Urvoas propose un ambitieux plan de construction

    mercredi 21 septembre 2016

    urvoas

    Après avoir battu un record en juillet, la population pénale totalisait, en août, 68 819 détenus pour 58 507 places de prison, soit un manque de 10 312 places. (Photo : DR)

    Comment en finir avec la surpopulation chronique des prisons françaises ? Jean-Jacques Urvoas a proposé hier un plan ambitieux et à long terme de construction de nouvelles cellules.

     

    À sept mois de la présidentielle, le ministre de la Justice a espéré que son rapport sur l’encellulement individuel, un principe inscrit dans la loi depuis 1875 mais jamais respecté, fera consensus à droite comme à gauche. “Il n’est plus compréhensible que nous soyons incapables d’appliquer ce principe”, écrit le ministre dans son rapport, remis au Parlement et présenté lors d’une visite au centre pénitentiaire de Fresnes (Val-de-Marne).

    Après avoir battu un record en juillet, la population pénale totalisait en août 68 819 détenus pour 58 507 places de prison, soit un manque de 10 312 places.

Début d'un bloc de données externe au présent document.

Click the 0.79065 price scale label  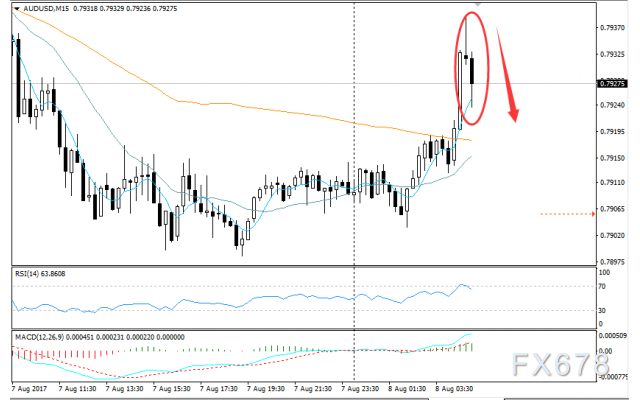click(x=612, y=209)
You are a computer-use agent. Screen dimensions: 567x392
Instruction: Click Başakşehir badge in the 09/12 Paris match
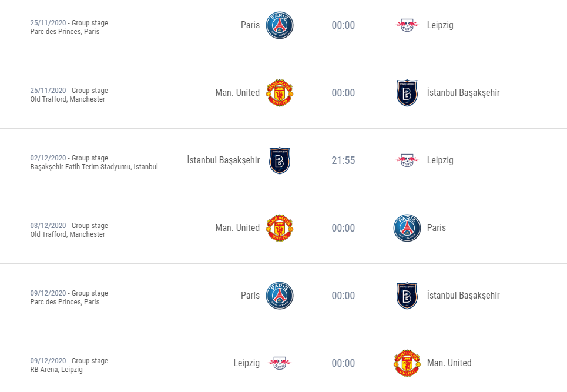coord(407,296)
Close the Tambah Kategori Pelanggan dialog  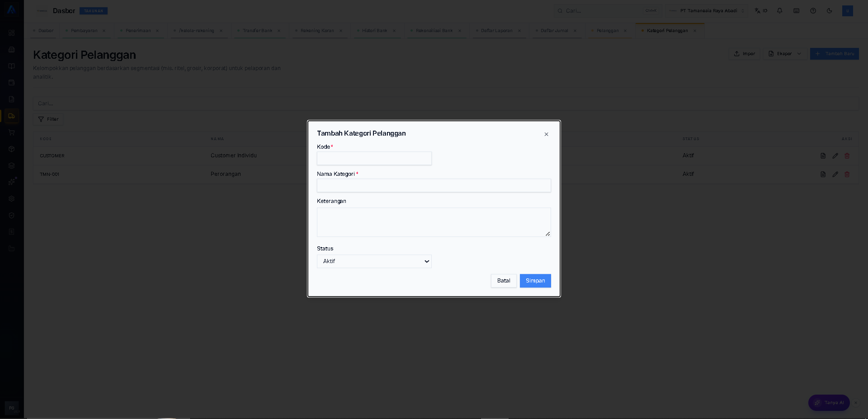point(546,134)
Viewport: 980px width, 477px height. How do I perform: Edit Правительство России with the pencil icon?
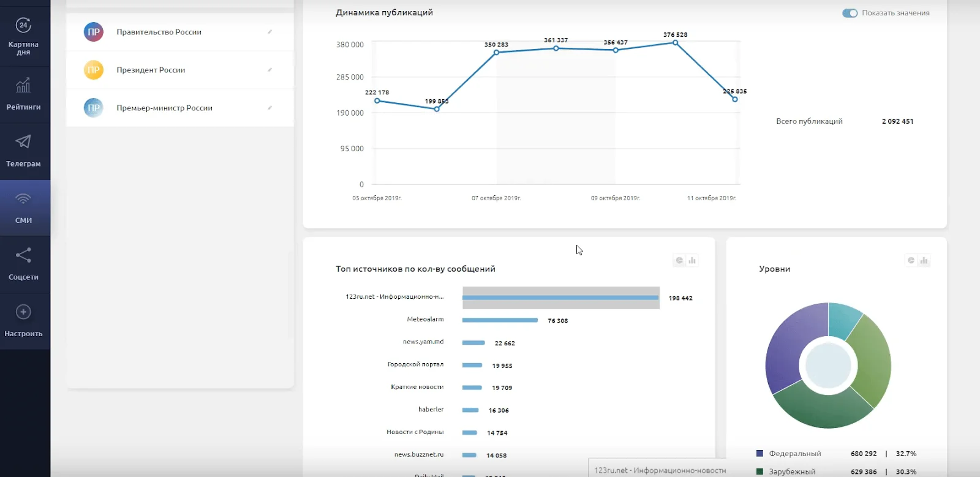pyautogui.click(x=270, y=32)
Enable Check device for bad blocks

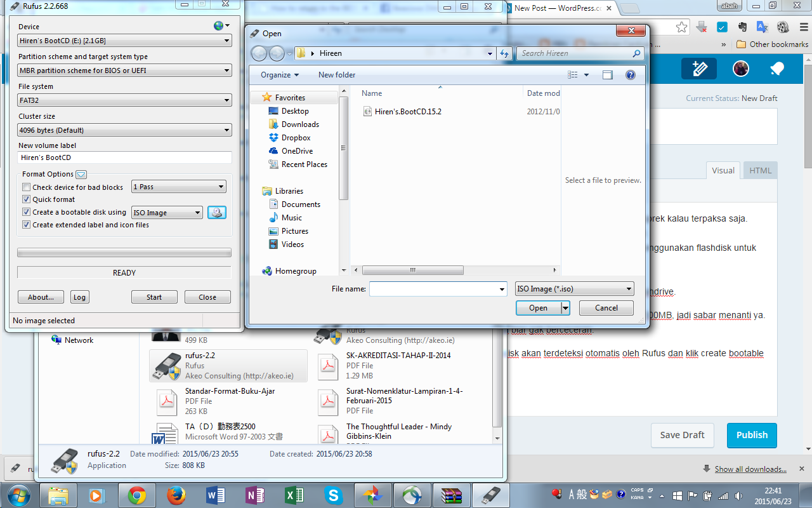point(27,187)
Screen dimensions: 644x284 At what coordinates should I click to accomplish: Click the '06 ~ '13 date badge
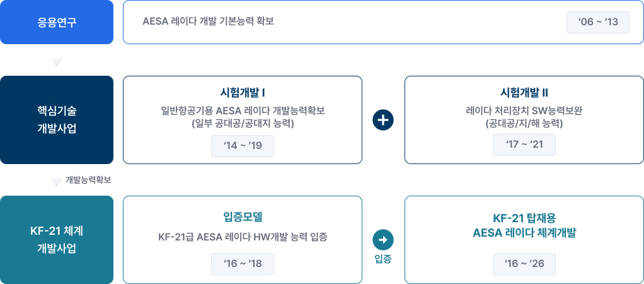(598, 23)
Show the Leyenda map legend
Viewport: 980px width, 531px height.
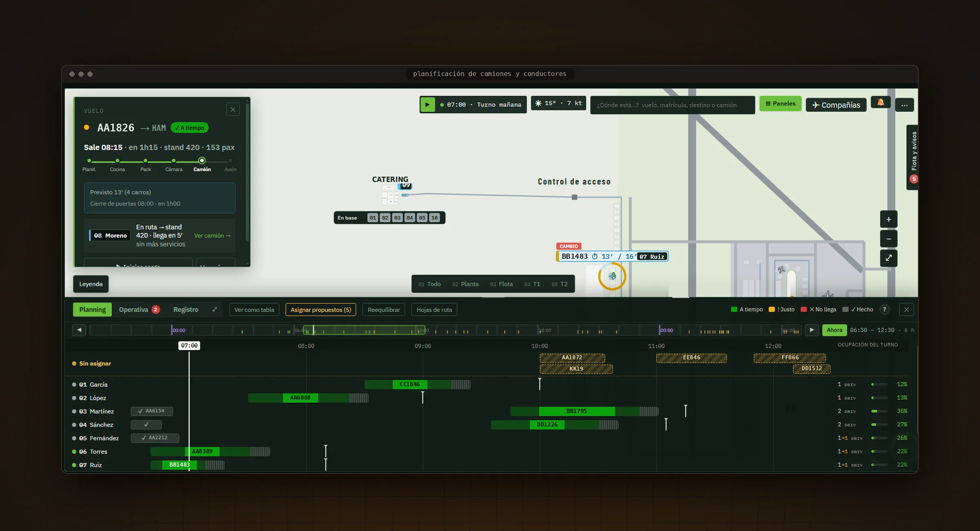point(91,284)
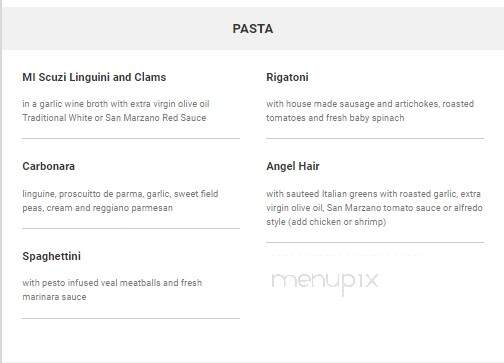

À cette date, seuls 26 829 détenus disposaient d’une cellule individuelle et plus de 1 500 autres dormaient sur des matelas posés au sol.

    Pour le garde des Sceaux, “si l’objectif de réinsertion” des détenus ne suffit pas à justifier le principe d’un détenu par cellule, les conditions de détention des personnes mises en cause dans les dossiers terroristes, notamment islamistes, le rendent aujourd’hui nécessaire.

    Pour que 80 % des détenus bénéficient d’une cellule individuelle, Jean-Jacques Urvoas estime qu’il faudra construire d’ici 2025, en tenant compte des programmes immobiliers en cours, entre 10 309 cellules (dont près de 800 doubles) et 16 143 cellules (dont près de 1 500 doubles). Selon le rapport, il est indispensable de maintenir des cellules collectives pour les détenus qui le souhaitent ou en raison d’autres nécessités (prévention du suicide…).

     

    “Aveu d’échec” ou “fuite en avant”

     

    Le Premier ministre Manuel Valls a récemment estimé qu’il faudrait créer 10 000 places dans les dix ans, évoquant un budget de trois milliards d’euros et promettant pour l’automne un plan “spécifique, concret, précis” et surtout “financé”. Candidat à la primaire à droite en vue de la présidentielle, Nicolas Sarkozy promet, lui, 20 000 nouvelles places. Pour le député Éric Ciotti (Les Républicains), le plan Urvoas apparaît comme “un aveu d’échec” : “cette annonce n’est qu’un chèque en blanc tiré sur l’avenir”, dit-il.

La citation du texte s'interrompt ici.